Face à cela, que fait Bernard Arnault ?

Il achète du temps pour essayer d’en gagner.

Et si tu ne peux pas les battre, rejoins-les !

Quand le luxe marche un peu moins bien, il marche quand même très bien sur ses piliers : maroquinerie et haute horlogerie.

Côté maroquinerie, LVMH est déjà bien doté.

Côté horlogerie, en revanche… ce n’est pas du « Tier 1 ».

Il y a bien sûr Hublot et Tag Heuer, et d’autres grandes maisons.

Mais la demande pour l’horlogerie de luxe se porte aujourd’hui sur d’autres marques : Rolex, Patek Philippe, Audemars Piguet, Cartier, Van Cleef & Arpels, Piaget, Vacheron Constantin, Richard Mille, etc.

Raison pour laquelle LVMH vient de s’offrir L’Epée 1839, une maison de haute horlogerie qui fait tout sauf des montres.

Mais qui propose des garde-temps uniques (ci-dessous, une grenade qui donne l’heure), et surtout – prohibitifs.

Une manière de se diversifier en horlogerie, et d’aller chercher un relais de croissance en externe.

Parce qu’il y a une croissance qui doit tarauder LVMH, c’est celle du groupe suisse Richemont, dont l’action progresse de +24% sur les 6 derniers mois.

Résultat : au lieu de chercher à battre la maison propriétaire des marques d’horlogerie les plus prestigieuses, Bernard Arnault vient d’y prendre une position minoritaire (pour l’instant inférieure au seuil de déclaration publique selon le droit boursier helvétique).

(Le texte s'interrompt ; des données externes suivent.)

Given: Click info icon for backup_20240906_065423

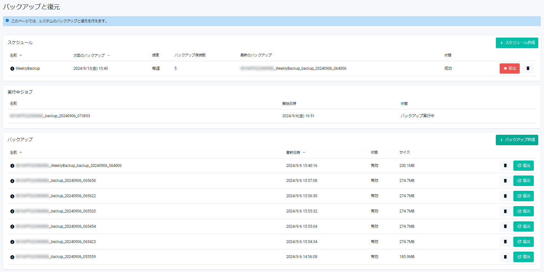Looking at the screenshot, I should coord(12,242).
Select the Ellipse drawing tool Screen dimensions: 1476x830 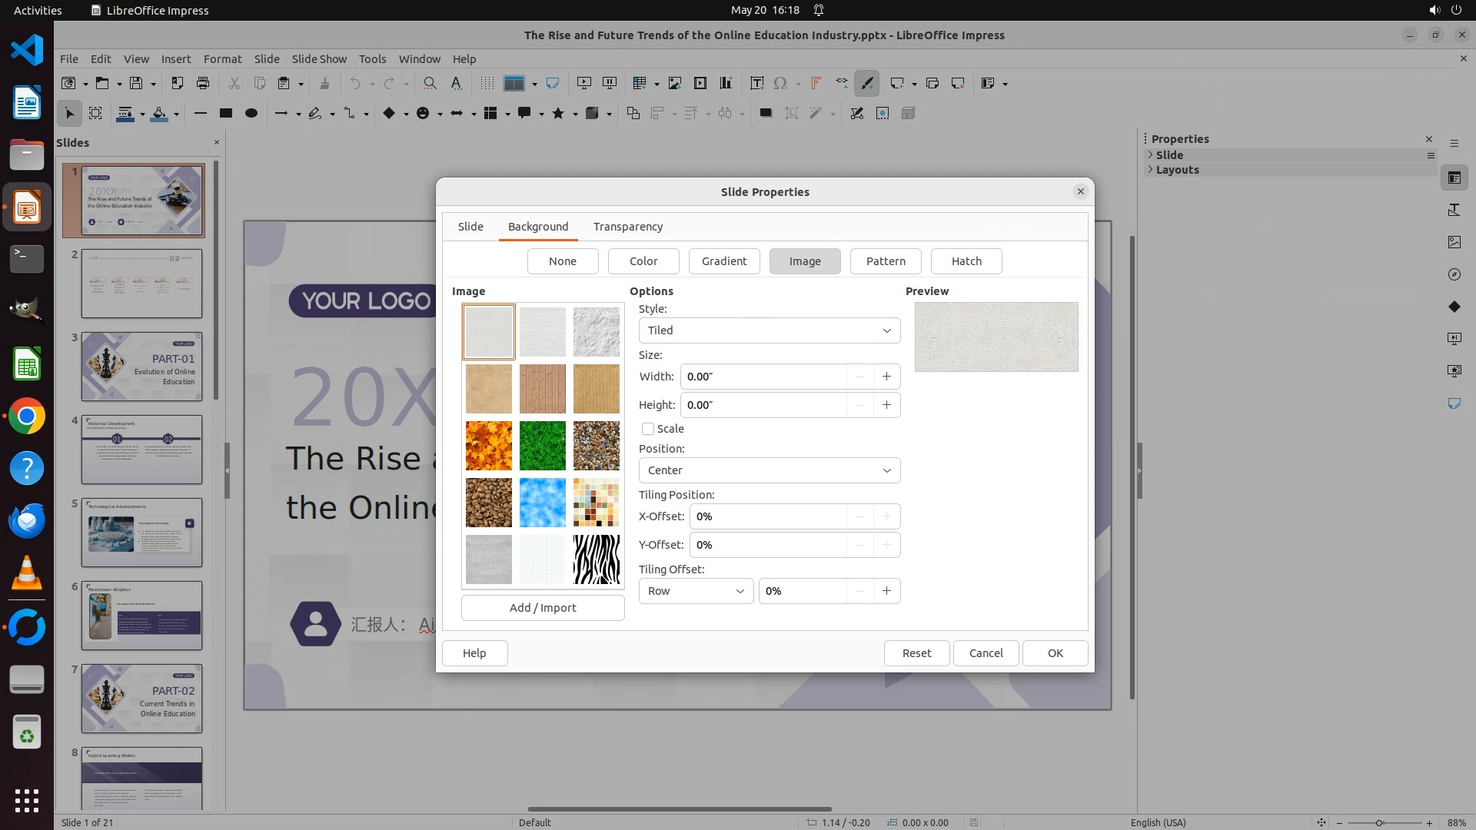(251, 113)
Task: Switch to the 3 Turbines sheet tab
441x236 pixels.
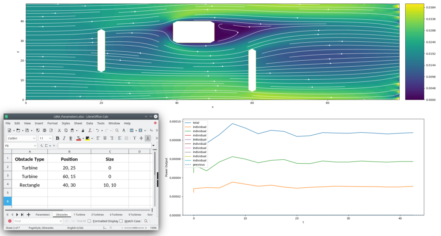Action: 98,214

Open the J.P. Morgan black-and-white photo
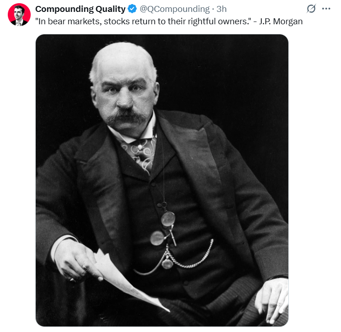162,180
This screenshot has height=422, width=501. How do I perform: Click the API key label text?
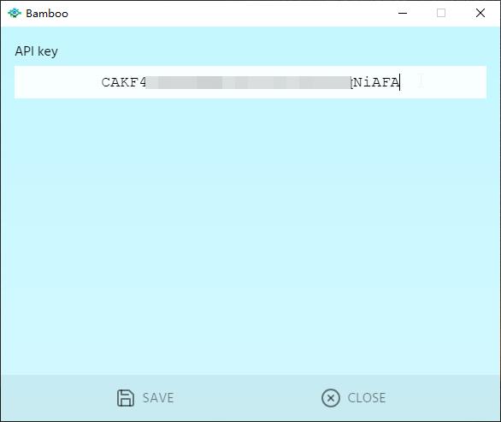pos(37,51)
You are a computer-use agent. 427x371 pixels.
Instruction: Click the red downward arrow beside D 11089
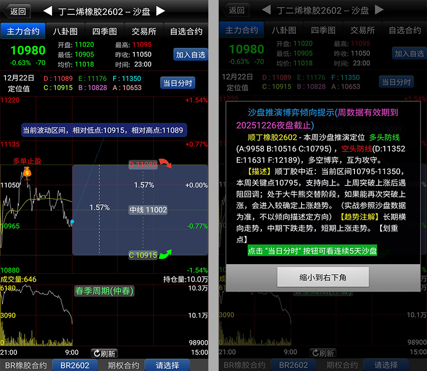coord(166,164)
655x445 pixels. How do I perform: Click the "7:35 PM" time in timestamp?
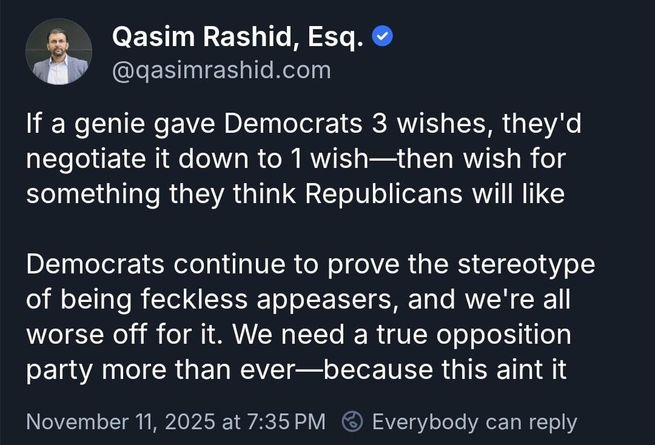tap(287, 421)
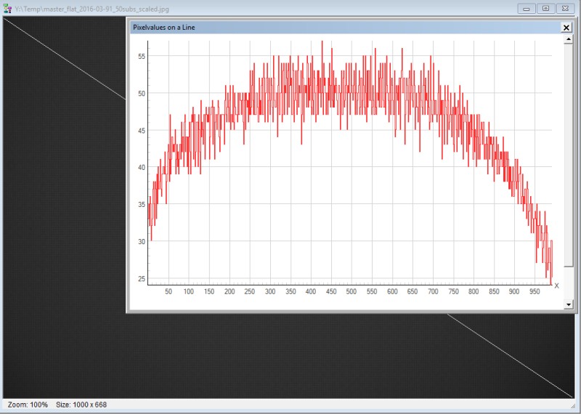Close the main image viewer window

coord(566,8)
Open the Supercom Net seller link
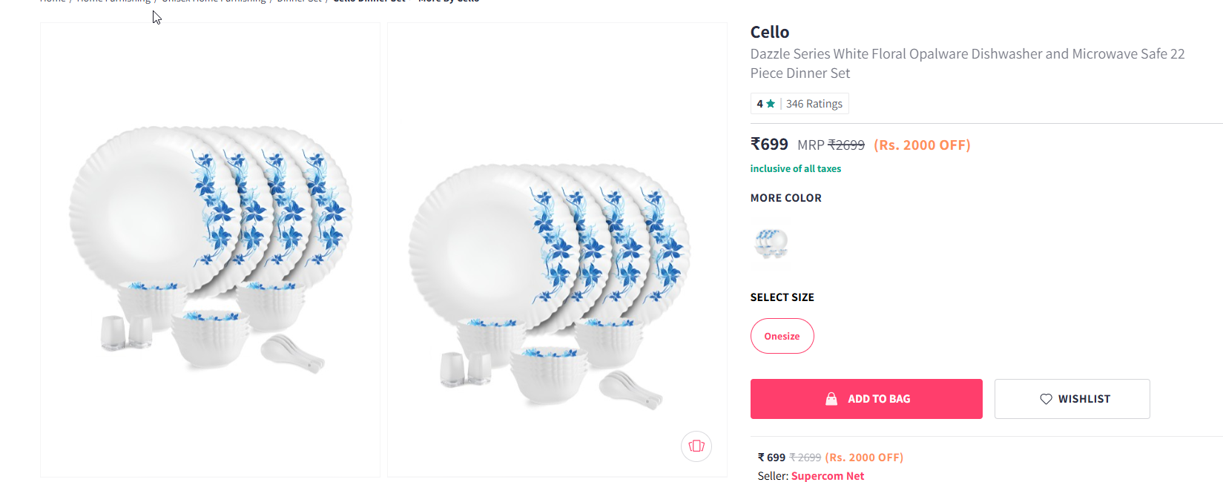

(Tiens, ça me fait penser au raid de LVMH sur Hermès, raté au début des années 2010).

Donc, Bernard Arnault qui doit consacrer 50% de son temps à convaincre les analystes que sa société est toujours la plus sexy en Europe, dépense un peu de sa montagne de cash pour aller chercher de la croissance ailleurs.

Quitte à faire des achats étonnants.

Un savoureux morceau de Paris

En tant qu’ancien restaurateur, la dernière acquisition du groupe me passionne : le restaurant parisien Chez L’Ami Louis.

LVMH achète un restaurant, mais ce n’est pas n’importe lequel.

L’Ami Louis, c’est une institution parisienne, où l’on vient pour se bâfrer d’un morceau de Paris.

Foie gras, escargots, poulet de Bresse et montagne de frites, côte de veau et baba au rhum.

Les plats sont coquins, les vins sont bons et très chers, les serveurs sont désagréables et fagotés dans leur veste blanche croisée.

Bref : une expérience immersive de la gastronomie traditionnelle française.

Quant à l’addition, elle vous achève : entre 200 et 250 euros par tête.

C’est là qu’on revient aux niveaux de prix du luxe !

C’est dans tous les guides touristiques : Chirac et Clinton y ont déjeuné en 1999, et tout un parterre de stars depuis.

En soi, l’acquisition de L’Ami Louis est cohérente pour un groupe qui veut être présent à tout moment pour un touriste à Paris (de la boutique de l’aéroport à l’hôtel de la Samaritaine en passant par le Bon Marché et les boutiques de l’avenue Montaigne) : il faut bien nourrir ses clients.

Comptes simplifiés de l’Ami Louis

Source : Pappers

Mais on a connu LVMH plus ambitieux.

Le restaurant qui réalisait en 2023 3,7 millions d’euros de chiffre d’affaires pour 620 000 euros de bénéfice net est très rentable.

Mais il va falloir en vendre des poulets de Bresse, pour relancer la croissance !

En réalité, j’ai surtout l’impression que LVMH se renforce en luxe expérienciel (le terme n’existe pas mais on comprend).

Et en cela, il copie la stratégie de l’hôtelier Accor qui rachetait il y a quelques trimestres le groupe Paris Society, spécialisé dans l’exploitation de restaurants prisés et de boîtes de nuit.

Plusieurs choses sont sûres, quand j’achève cet article :

  • La croissance externe de LVMH est assez amusante, et va continuer à l’être. On rappelle que le fonds L Catterton de Bernard Arnault a acheté les sandales Birkenstock avant de l’introduire en bourse.
  • Avec 11,2 milliards de cash disponible, LVMH a de quoi relancer sa croissance.
  • C’était déjà dur de réserver chez L’Ami Louis, maintenant ça va l’être encore plus – et sans doute encore plus cher.

Tout ceci est passionnant, et je vais surveiller de près la suite.

Et si vous suivez l’action, elle reste chère, mais beaucoup moins que son plus haut historique atteint en avril 2023.

Et si LVMH annonce une croissance satisfaisante, je ne doute pas que l’action rebondira fortement.

A bientôt.

D’ici là, visez juste et placez bien.